Une piste pour éviter l’épuisement des globules blancs

© © M. Oeggerli (Micronaut 2019)

Des scientifiques soutenus par le Fonds national suisse viennent de trouver qu’un gène est responsable de l’épuisement des lymphocytes T. Une piste pour des immunothérapies plus efficaces.

Qui veut voyager loin ménage sa monture et qui veut lutter efficacement contre une tumeur ménage ses globules blancs. Plus précisément ses lymphocytes T – un type de globules blancs impliqué dans la réponse immunitaire aux cellules cancéreuses – puisqu’ils sont sujets à l’épuisement. Des scientifiques du département de biomédecine à l’Université de Bâle et à l’Hôpital universitaire de Bâle viennent justement d’identifier un gène qu’ils·elles considèrent comme impliqué dans cet épuisement. Leurs résultats sont publiés dans la revue Nature Communications (*) dans le cadre d’un projet de recherche financé par le Fonds national suisse.

Le problème de l’épuisement des lymphocytes T est connu depuis une vingtaine d’années. En raison de l’exposition chronique aux tumeurs, les lymphocytes T tombent au bout d’un moment dans une sorte d’état d’épuisement et deviennent moins efficaces: ils continuent à reconnaître les cellules tumorales mais produisent moins de substances permettant de les éliminer. Ils ne peuvent pas non plus évoluer en lymphocytes T mémoire, importants pour soutenir la réponse immunitaire. Cela compromet l’efficacité des immunothérapies qui sont justement basées sur la stimulation des propres défenses immunitaires contre les cellules cancéreuses. «Et nous rencontrons aussi ce problème dans le cadre des thérapies cellulaires anticancéreuses: même lorsqu’on injecte aux patient·es des lymphocytes T 'neufs', ils finissent par s’épuiser», explique Alfred Zippelius, coauteur de l’étude.

Un réglage fin de l’activité

L’équipe de recherche a donc souhaité mieux comprendre par quels mécanismes les cellules T s’épuisent.
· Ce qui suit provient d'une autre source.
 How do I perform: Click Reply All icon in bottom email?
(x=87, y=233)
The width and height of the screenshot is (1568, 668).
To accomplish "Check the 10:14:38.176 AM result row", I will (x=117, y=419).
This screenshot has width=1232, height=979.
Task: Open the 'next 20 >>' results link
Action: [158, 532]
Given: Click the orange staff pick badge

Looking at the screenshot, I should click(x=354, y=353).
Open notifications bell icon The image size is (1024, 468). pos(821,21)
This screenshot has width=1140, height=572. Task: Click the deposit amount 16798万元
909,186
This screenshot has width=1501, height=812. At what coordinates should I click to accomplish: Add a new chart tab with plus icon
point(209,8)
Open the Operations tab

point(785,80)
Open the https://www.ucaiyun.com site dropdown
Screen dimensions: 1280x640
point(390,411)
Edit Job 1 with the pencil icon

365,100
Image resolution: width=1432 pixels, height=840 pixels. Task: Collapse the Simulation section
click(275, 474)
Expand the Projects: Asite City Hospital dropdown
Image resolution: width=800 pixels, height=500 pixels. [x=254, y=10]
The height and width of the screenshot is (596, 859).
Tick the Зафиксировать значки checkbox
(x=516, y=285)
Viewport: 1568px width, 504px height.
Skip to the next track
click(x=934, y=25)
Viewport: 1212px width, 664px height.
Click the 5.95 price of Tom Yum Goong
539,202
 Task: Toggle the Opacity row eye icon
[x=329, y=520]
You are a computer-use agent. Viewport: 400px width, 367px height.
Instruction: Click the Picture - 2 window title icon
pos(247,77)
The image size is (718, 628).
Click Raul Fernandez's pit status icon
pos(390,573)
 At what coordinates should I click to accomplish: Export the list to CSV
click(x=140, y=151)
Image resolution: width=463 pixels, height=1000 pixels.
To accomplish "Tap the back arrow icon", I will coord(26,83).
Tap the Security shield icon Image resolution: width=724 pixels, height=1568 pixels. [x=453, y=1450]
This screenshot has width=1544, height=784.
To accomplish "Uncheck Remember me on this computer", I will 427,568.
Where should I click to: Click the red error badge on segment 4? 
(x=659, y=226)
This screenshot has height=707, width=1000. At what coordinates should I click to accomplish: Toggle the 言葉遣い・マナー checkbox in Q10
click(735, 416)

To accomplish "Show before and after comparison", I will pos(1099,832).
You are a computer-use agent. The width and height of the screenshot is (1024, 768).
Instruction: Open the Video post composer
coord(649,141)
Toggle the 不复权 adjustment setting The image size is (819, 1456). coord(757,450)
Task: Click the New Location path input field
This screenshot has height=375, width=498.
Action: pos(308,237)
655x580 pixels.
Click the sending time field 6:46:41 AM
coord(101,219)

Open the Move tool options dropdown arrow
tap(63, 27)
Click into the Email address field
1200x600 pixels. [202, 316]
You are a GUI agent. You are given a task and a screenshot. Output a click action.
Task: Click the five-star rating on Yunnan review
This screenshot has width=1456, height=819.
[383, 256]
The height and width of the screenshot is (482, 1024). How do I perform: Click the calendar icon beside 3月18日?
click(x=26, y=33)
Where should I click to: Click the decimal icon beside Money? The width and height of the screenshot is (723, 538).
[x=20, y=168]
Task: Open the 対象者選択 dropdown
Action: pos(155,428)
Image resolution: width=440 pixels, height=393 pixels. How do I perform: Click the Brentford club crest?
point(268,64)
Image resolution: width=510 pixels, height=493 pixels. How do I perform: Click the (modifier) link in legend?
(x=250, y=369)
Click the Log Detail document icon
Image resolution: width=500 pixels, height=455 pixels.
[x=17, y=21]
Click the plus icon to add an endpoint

Pour ce faire, elle a développé un modèle à base de tumeurs humaines et généré des lymphocytes épuisés très similaires à ceux qui se trouvent dans les tumeurs de patient·es.

Elle a ensuite testé une grande quantité de gènes en les inactivant tour à tour avec l’outil CRISPR-Cas9. Ceci lui a permis d’identifier un gène qui régule le phénomène d’épuisement. Lorsque ce gène, appelé SNX9, est inactivé, les lymphocytes T restent fonctionnels même en présence prolongée d’une tumeur cancéreuse. «Le gène SNX9 semble augmenter la réponse immunitaire à court terme, ce qui peut s’avérer important dans les situations où chaque heure compte pour combattre une maladie. Dans le cas de notre expérience, la suppression de SNX9 a permis un réglage plus fin de l’activité des cellules immunitaires en réduisant les signaux de stimulation excessifs. L’activité des lymphocytes T a donc été conservée sur une plus longue durée», explique Marcel Trefny, premier auteur de l’étude. Autre enseignement tiré de cette dernière: au lieu de mourir une fois leur travail accompli, les lymphocytes T se différencient davantage en cellules mémoire. «La compréhension du rôle de ce gène ouvre des pistes pour améliorer les immunothérapies», résume Alfred Zippelius.

Cette découverte est prometteuse car jusqu’à présent, la plupart des tentatives pour déterminer l’impact de gènes sur l’épuisement des cellules T ont été réalisées sur des cellules de souris. Il s’agit donc d’une nouvelle étape, mais les pistes thérapeutiques doivent maintenant être testées cliniquement afin de vérifier si l’absence du gène peut entraîner des effets secondaires négatifs.

Soutien à la recherche dans toutes les disciplines

Ce travail a bénéficié de l’instrument «Encouragement de projets» du FNS. Après une procédure de sélection, il permet aux scientifiques de réaliser des projets de recherche sous leur propre responsabilité sur des thèmes et des objectifs de recherche de leur choix.